1. The Seinfeld Cast
As a glorious culmination of what I described in the opening sentence of this article, Curb allowed Seinfeld to have a (long-resisted) reunion without having a reunion, by telling a season-long story about the making of a fictional Seinfeld reunion. It is a perfectly Seinfeldian outcome. It also gave Larry and Jerry the chance to say goodbye to these characters with a more appropriate grace note than the justly-derided Seinfeld series finalé, which provides fodder for jokes here.

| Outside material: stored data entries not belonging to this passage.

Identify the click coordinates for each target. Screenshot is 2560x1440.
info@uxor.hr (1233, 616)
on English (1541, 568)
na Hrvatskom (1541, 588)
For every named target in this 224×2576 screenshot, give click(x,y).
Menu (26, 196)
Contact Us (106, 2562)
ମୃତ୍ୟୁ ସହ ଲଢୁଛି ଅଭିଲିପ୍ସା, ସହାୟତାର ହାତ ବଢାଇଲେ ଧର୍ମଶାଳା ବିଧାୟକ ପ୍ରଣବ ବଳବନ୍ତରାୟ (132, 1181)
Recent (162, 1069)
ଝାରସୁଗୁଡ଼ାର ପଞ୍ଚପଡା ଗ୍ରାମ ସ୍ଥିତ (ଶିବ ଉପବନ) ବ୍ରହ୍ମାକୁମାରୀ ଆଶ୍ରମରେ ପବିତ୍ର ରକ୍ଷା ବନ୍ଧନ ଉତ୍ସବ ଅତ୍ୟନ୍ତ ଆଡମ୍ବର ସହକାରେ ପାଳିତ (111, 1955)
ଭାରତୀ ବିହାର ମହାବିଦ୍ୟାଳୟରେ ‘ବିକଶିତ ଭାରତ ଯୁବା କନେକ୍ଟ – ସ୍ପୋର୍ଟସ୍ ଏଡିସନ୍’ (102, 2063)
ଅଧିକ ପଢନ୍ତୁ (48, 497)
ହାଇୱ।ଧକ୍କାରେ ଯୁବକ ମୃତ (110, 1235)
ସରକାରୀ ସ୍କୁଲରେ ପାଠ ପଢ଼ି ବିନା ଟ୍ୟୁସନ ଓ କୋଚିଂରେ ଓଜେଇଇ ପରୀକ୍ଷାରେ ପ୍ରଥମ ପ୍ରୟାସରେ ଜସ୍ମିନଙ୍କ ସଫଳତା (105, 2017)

Seinfeld himself, Julia Louis-Dreyfus, Jason Alexander (who had all previously showed up on Curb) and Michael Richards play themselves (and their Seinfeld characters, in the many scenes from the “reunion” that we see being filmed) throughout the season, and it’s pretty much pure joy from start to finish. Seeing Larry have a “George” dispute with Jason Alexander is a thing of wonder. We even get appearances from Seinfeld supporting players Estelle Harris (George’s mum), Steve Hytner (Bania) and Wayne Knight (Newman).
It’s a season-long meta-television moment that manages to trump the infamous series finale of Newhart, where the entire show was revealed to have been a dream in the head of the main character from Bob Newhart’s previous series, The Bob Newhart Show.